The only experiences that really helped me improve my paranoia in leaps and bounds was something like exposure therapy. I took a trip to a foreign country when I was 16 with a group where we did lots of things (hiking, outings in cities where we didn't have supervision for several hours but were in groups of three) that made me feel capable. Compounded with this was that I didn't have any negative associations with the radically different environment.

I realize that this is an extreme example. However, when I came back to my country, most of my paranoia returned. I had an improved ability to walk around during the day, but it wasn't great.

Then, I went to college in a very far away, very different part of the country that felt foreign.

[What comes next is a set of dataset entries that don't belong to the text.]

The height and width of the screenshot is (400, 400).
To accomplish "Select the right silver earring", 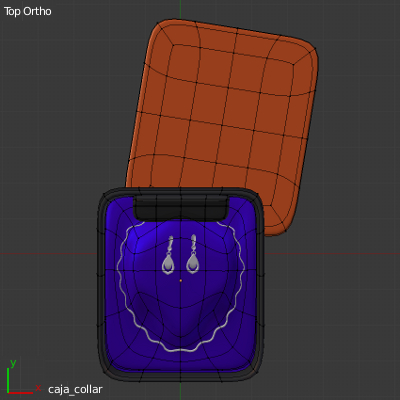I will pyautogui.click(x=193, y=254).
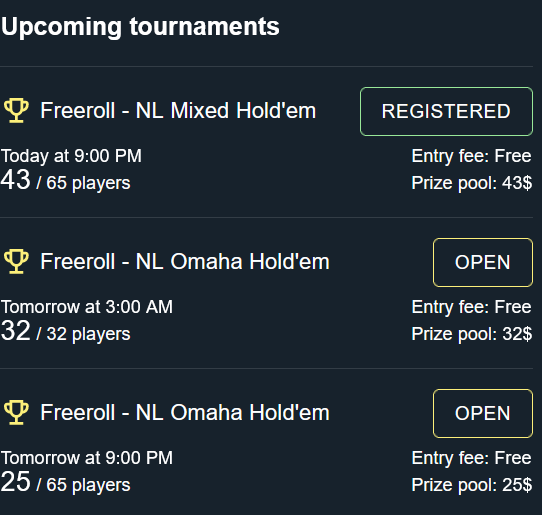The image size is (542, 515).
Task: Click Entry fee: Free under the REGISTERED button
Action: (x=471, y=156)
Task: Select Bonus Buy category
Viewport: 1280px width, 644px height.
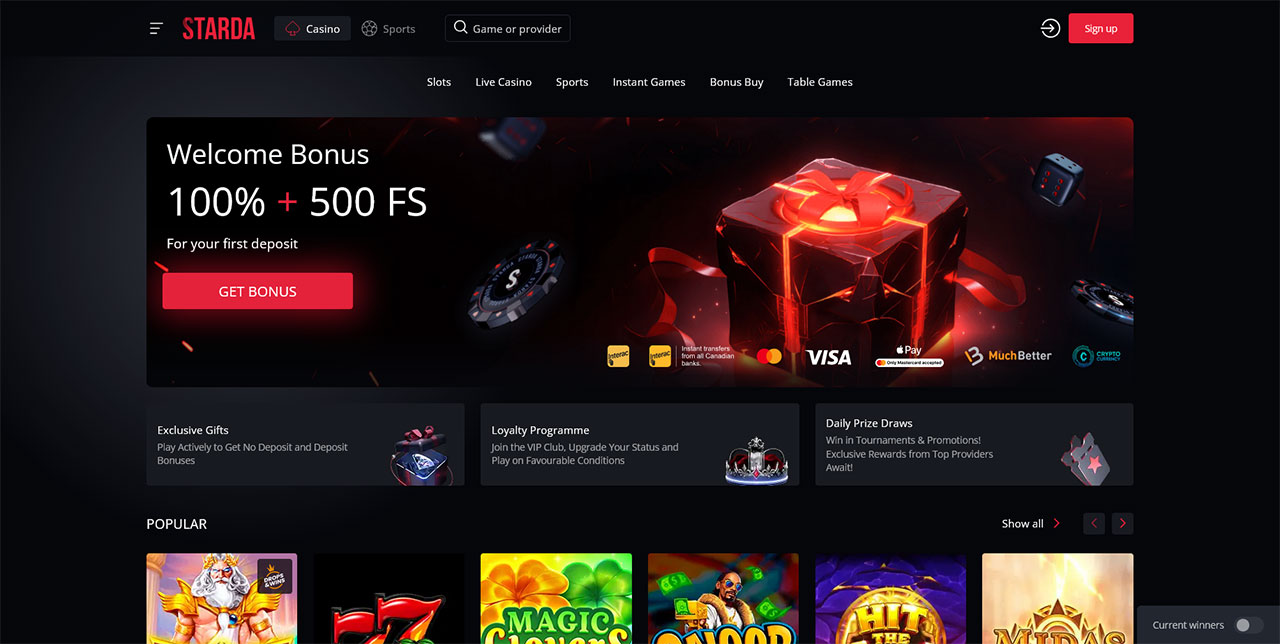Action: click(x=736, y=82)
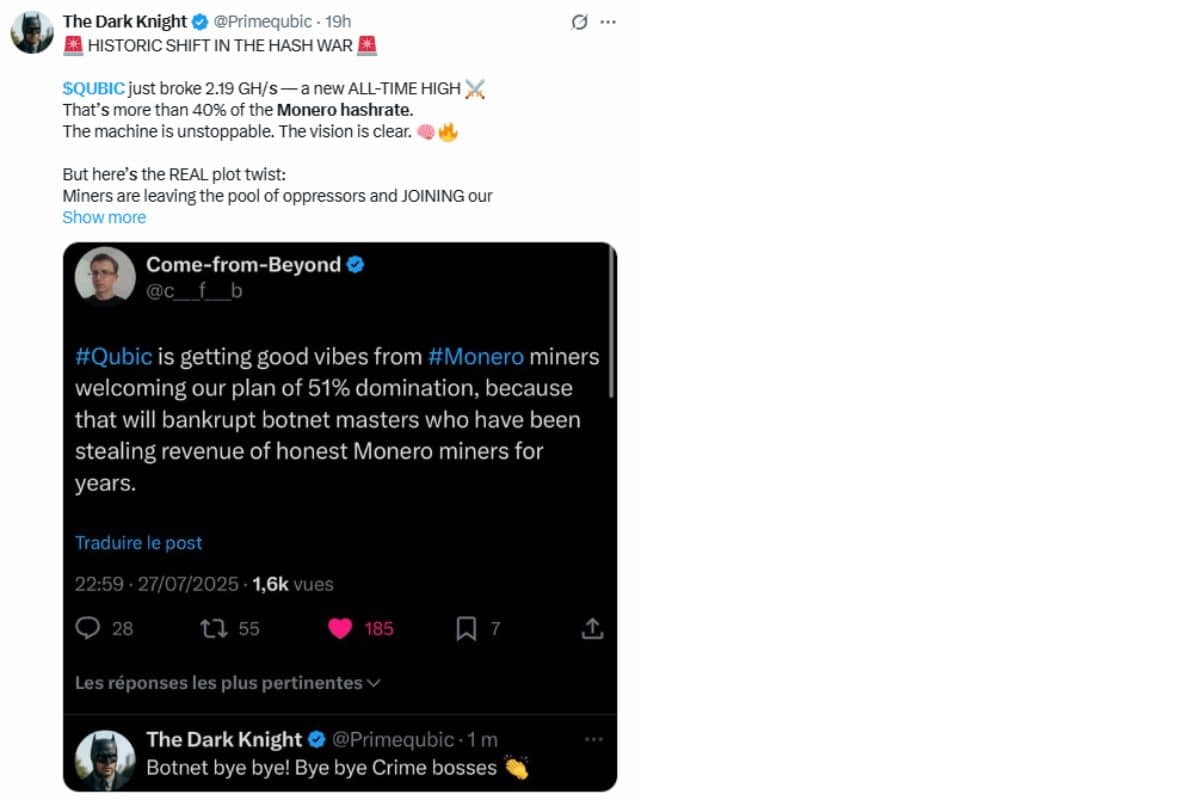Open the three-dot post options menu
Viewport: 1200px width, 800px height.
tap(608, 22)
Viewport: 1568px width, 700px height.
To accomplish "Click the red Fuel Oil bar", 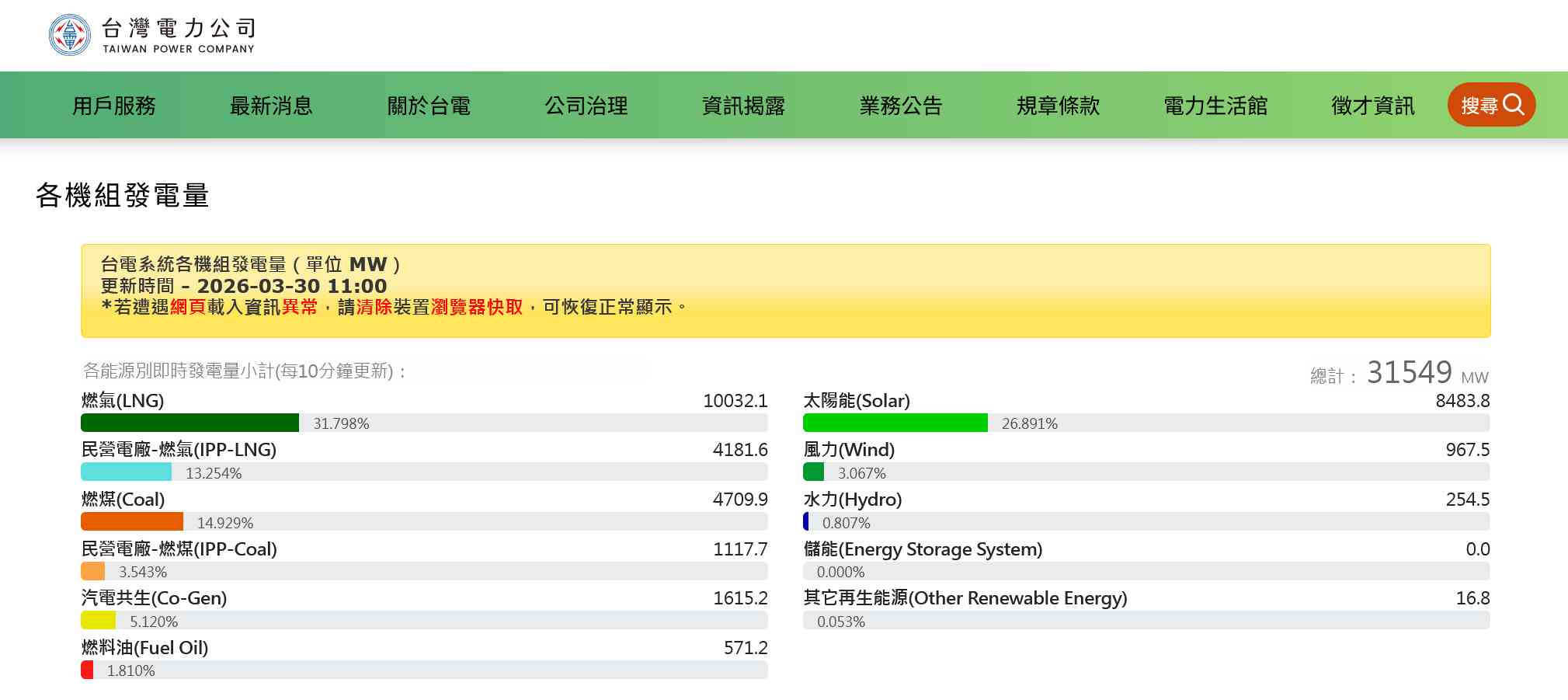I will coord(87,670).
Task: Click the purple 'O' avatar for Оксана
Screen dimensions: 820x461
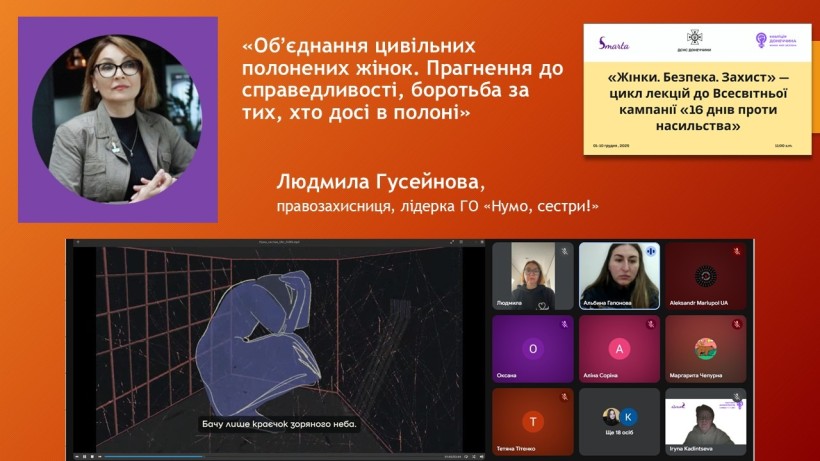Action: [x=533, y=349]
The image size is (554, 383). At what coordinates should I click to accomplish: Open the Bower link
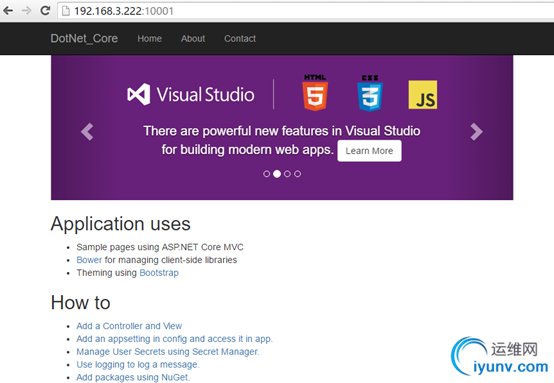click(89, 260)
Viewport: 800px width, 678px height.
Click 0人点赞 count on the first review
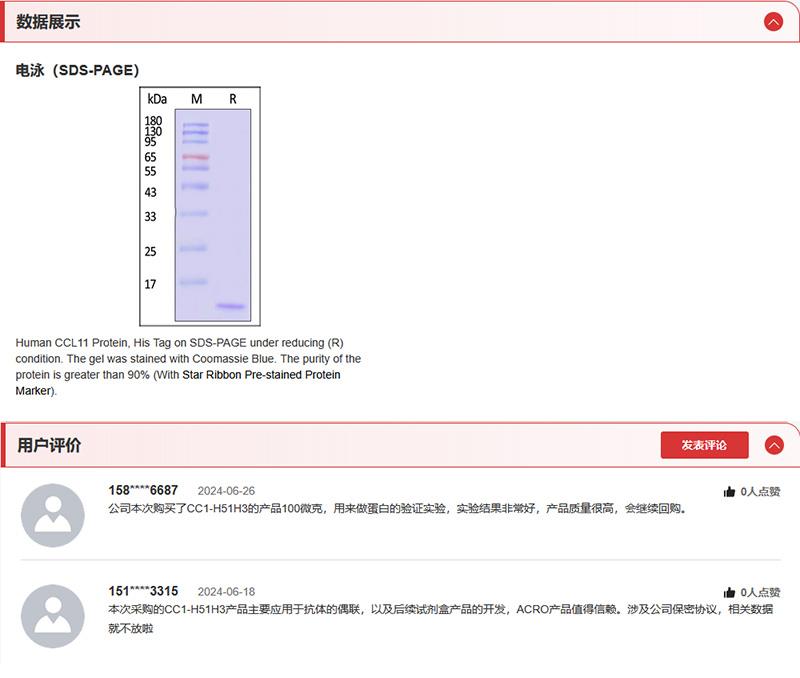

Having to learn to rely on myself and my friends while navigating the campus and the nearby city helped immensely. I went to a college with a super small student body, so almost everyone was at least a familiar face. Although I unfortunately did have some bad experiences there, on the whole, simply having to learn to trust myself, my instincts, and my capabilities in a place that was extremely different from where my trauma(s) took place was super empowering, and I was forced to go outside my comfort zone to be functional.

I became a bit of a travel junky, honestly. The self-esteem traveling seemed to offer me was very powerful and integral to my now VERY decreased paranoia (comparatively).

Would you maybe be able to or interested in joining something like a walking group near you? Where you could interact with people not necessarily in your direct area and do something (walking, hiking, rafting, kayaking, even photography or bird-watching) that would be an empowering experience you don't often (or ever) do yourself? It can get a little pricey, but I was a rock climbing instructor for years, and many climbing gyms have groups set up or accept groups for weekly or monthly empowerment programs, singles groups, and other adult programs geared toward socialization and self-esteem improvement/helping people face natural fears and anxieties that arise when rock climbing. Also, if you have a partner or family, you could take a couple private lessons and see if you're interested in getting belay certified so that you and your partner/friends/family can be self-sufficient in going to the gym and climbing/belaying yourselves! (Though I do recommend you start with an instructor as most are trained to push your limits.)

Hope this helps.
 
TM85,

Um, yeah, Adderall. Bad stuff to be on. I was on it at one point, too. And sure, I was hyper and had energy and got lots of stuff done (so, in a way, it was better, because I wasn't lying in bed depressed all the time) but the other effects were nuts. I'm pretty sure it lead me to having bipolar disorder sooner than I might have otherwise. It's been awhile, and sometimes I do think it had a permanent effect, and sometimes I just think I had PTSD then and I have PTSD now, too. So, I guess I'm not sure about anything, except stay away from Adderall.

Paranoia is like a big red blaring alarm for me... when I start getting paranoid, really paranoid, I know things are bad. But what helps me is dealing with all the PTSD issues, because it seems like paranoia is more of a symptom of PTSD than a separate thing. At least that's how I feel about my paranoia. So, for me, it's all about reducing outside stress, limiting my schedule, doing fun, relaxing things. Therapy, too, is a good idea, of course.